- [TEXTE À LIRE]

Si l’essence de la Convention est le respect de la dignité et de la liberté humaines, la dignité humaine ne figure pas, en tant que telle, au nombre des buts légitimes énumérés à l’article 10, § 2, de la Convention, de sorte qu’elle ne saurait être érigée en fondement autonome des restrictions à la liberté d’expression et l’article 16 du code civil, créé par la loi no 94-653 du 29 juillet 1994 relative au respect du corps humain, ne constitue pas à lui seul une loi, au sens de cette disposition.

 

L’arrêt ci-dessus a été rendu par l’assemblée plénière de la Cour de cassation, saisie par ordonnance de son premier président au visa des articles L. 421-3, L. 431-6 et L. 431-7 du code de l’organisation judiciaire, à la suite d’une première cassation.

L’exposition intitulée « You are my mirror ; L’infamille »

Dans cette affaire, un fonds régional d’art contemporain (ci-après, le « FRAC ») avait organisé dans le courant de l’année 2008 une exposition intitulée « You are my mirror ; L’infamille », regroupant notamment des écrits rédigés par un artiste, lesquels visaient à faire éprouver au public des émotions en le confrontant au thème des violences intrafamiliales. Présentées sous la forme de petits mots affectueux qu’un parent peut laisser à ses enfants, ces lettres comprenaient des formules telles que : « Les enfants, nous allons faire de vous nos esclaves » ; « Les enfants, nous allons vous couper la tête » ; « Les enfants, nous allons vous sodomiser et vous crucifier ».

- [ENTRÉES AFFICHÉES]
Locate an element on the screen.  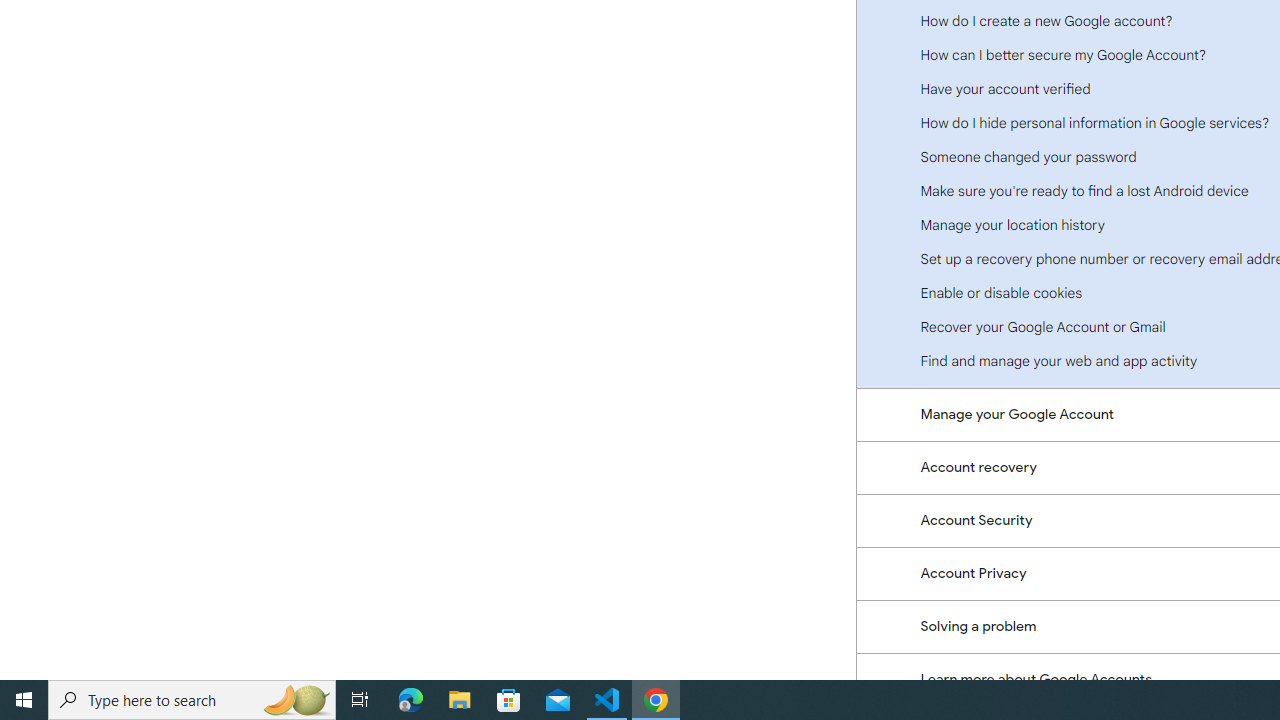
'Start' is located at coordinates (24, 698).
--
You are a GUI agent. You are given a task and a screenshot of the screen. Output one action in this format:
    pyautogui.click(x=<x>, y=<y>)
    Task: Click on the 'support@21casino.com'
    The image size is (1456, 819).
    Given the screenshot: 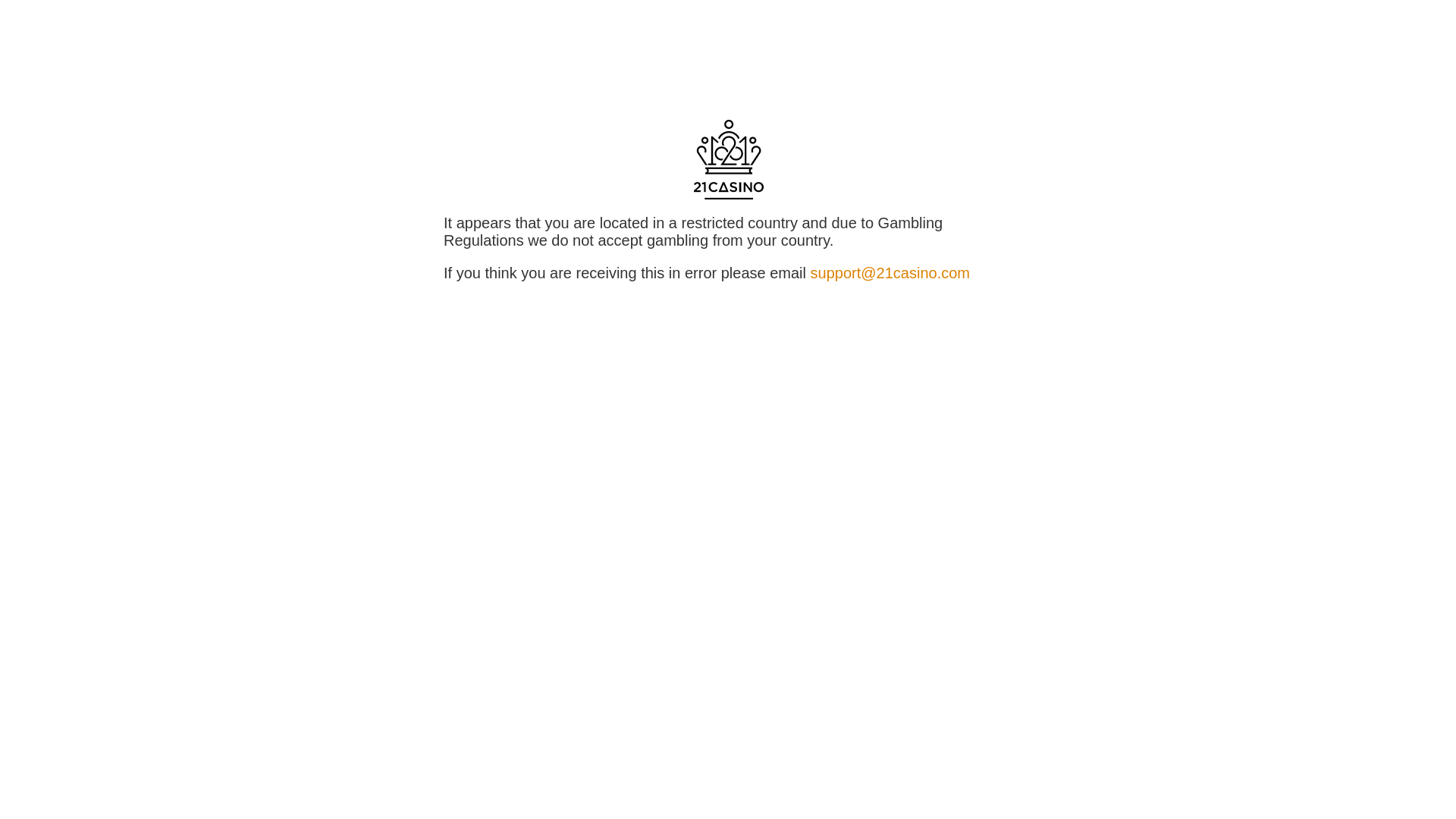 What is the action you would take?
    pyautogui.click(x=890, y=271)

- [CONSIGNE]
D'après le texte à lire, pourquoi la dignité humaine ne peut-elle pas servir de fondement autonome aux restrictions à la liberté d'expression ? Répondez en une à trois phrases, s'il vous plaît.

- [RÉSULTAT]
La dignité humaine ne figure pas, en tant que telle, au nombre des buts légitimes énumérés à l'article 10, § 2, de la Convention. Elle ne saurait donc être érigée en fondement autonome des restrictions à la liberté d'expression.